Courtesy Ulf E. Wallin/Ulf Wallin Photography The Del Ray Tower's sky lounge once was home to an indoor swimming pool in Alexandria, Va.

Plans for new multifamily buildings include everything from dog parks to crafting rooms depending on the building’s demographics. According to the National Apartment Association (NAA), a fitness center is the absolute must-have in today’s multifamily buildings. But what about older buildings constructed before the first shots of the amenity wars were fired? Is there any hope that they will be able to hold the lines and retain their leases?

Washington, D.C.-based interior design firm Linowes Design Associates recently was hired by UDR to completely transform an indoor swimming pool on the top floor of Del Ray Tower in Alexandria, Va., as indoor pools have fallen out of favor. “Property owners seek to make every available square foot count toward usable and desired amenities. Indoor pools are not getting as much use as they had years ago and can be a maintenance nightmare,” says Elyse Linowes, president of the firm.
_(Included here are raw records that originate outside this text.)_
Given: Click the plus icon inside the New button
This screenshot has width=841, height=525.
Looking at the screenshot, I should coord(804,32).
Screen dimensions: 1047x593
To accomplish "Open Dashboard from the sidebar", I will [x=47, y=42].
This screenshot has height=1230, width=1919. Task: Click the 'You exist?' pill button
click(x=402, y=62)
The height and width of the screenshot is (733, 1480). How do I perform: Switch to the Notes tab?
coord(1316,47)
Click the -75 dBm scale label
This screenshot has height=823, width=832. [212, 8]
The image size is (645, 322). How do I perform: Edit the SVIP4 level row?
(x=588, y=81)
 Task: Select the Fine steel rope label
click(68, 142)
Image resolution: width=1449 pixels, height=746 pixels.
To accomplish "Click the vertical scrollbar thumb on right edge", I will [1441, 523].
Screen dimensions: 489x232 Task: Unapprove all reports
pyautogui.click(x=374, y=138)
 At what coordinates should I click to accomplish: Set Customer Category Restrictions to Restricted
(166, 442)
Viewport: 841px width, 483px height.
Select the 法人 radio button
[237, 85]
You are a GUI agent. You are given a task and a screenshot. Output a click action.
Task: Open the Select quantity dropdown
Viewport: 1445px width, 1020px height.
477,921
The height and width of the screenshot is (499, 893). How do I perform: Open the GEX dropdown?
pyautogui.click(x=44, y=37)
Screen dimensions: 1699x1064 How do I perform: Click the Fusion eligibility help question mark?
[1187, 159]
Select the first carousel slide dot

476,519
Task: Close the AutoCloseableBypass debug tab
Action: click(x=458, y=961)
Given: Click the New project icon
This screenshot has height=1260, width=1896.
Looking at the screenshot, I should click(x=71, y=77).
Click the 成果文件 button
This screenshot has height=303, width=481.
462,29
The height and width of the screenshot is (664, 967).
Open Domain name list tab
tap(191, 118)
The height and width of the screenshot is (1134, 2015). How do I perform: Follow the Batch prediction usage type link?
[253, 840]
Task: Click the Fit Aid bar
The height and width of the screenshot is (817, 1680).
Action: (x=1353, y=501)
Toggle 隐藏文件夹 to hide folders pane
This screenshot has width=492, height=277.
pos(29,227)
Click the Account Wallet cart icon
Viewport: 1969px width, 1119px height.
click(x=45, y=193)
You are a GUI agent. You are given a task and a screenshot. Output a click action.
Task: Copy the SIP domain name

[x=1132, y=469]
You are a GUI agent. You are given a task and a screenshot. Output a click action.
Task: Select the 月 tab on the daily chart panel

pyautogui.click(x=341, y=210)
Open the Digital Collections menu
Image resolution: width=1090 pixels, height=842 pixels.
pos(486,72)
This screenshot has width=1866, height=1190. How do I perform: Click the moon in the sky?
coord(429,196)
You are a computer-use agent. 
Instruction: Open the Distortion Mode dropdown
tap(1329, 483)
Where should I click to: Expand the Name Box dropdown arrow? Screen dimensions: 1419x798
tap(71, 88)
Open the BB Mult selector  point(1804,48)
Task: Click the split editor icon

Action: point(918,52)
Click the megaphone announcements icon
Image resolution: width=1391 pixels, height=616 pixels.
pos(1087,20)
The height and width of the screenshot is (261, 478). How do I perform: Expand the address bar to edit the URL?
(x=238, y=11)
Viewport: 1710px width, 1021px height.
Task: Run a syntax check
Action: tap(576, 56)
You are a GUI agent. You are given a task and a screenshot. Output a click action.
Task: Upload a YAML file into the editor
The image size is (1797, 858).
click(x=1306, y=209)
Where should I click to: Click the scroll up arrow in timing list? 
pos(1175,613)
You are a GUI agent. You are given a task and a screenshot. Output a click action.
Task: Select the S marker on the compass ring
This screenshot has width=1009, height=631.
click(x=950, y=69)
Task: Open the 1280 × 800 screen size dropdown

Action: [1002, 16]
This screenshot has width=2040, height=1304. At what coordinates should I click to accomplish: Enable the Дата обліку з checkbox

As the design process at the Del Ray Tower began, it was not clear what would replace the pool, but the top floor location and surrounding views led the design team to a logical place. “With its expansive views and floor-to-ceiling windows, it was easy for us to envision the space as a cool sky lounge,” says Linowes. “The lounge is also available to rent for private parties, which is a great way to monetize the space. It has been hugely successful and is constantly being utilized and in demand.”

Replacing the indoor pool at the Del Ray Tower turned into an engineering challenge for Linowes and her firm in terms of moving columns and working with the air ducts. The space then had to be reprogrammed away from aquatic activities, but everybody is happy with the end result. “The client allowed us total creative control to produce the atmosphere we wanted for the sky lounge,” says Linowes. “They were not afraid to make bold decisions and go with some unexpected design elements.”

The sky lounge can be rented for private events, bringing in additional revenue.
Courtesy Ulf E. Wallin/Ulf Wallin Photography The sky lounge can be rented for private events, bringing in additional revenue.

Besides indoor pools, other relics of multifamily’s past are on the to-go list. “I hear a lot about racquetball courts, which were popular back in the '70s and '80s, but people just aren’t using them,” says Amy Groff, senior vice president of industry operations at the NAA. “If your community had a racquetball court, it’s been converted to either a fitness center or a package center.”

The rise of Amazon has turned package delivery into a huge multifamily challenge as staffs struggle to store and distribute a flood of deliveries every day. To turn that lemon into lemonade, the industry is coming up with creative twists on spaces designed for opening cardboard boxes.

“They’re not just putting package lockers in,” says Groff. “They’ll put all sorts of bells and whistles to help it be an amenity to a resident whether it’s putting a TV in the room or putting in places to sit and open up your packages or pack your packages. They get creative with these spaces.”

Other modern-day amenity losers include laundry rooms and tennis courts. People still want to be outside but would prefer to walk their dogs, grill, or play cornhole. Outdoor pools remain popular, especially in the Class A properties, while artificial sun bathing has taken a big hit. “I’ve seen amenity conversions with tanning rooms, which were big back in the day, and they have been converted into pet spas,” says Groff.

Other emerging amenity trends spied by Linowes and Groff include co-working spaces, especially in urban environments. But when you circle back to what’s really important either as a conversion or new construction, the answer is the same. “Everybody that tours your property is going to want to see that you have a fitness center even though only 10% of the people will actually use it,” says Groff. “It is the top of the line as a deal-breaker goes.”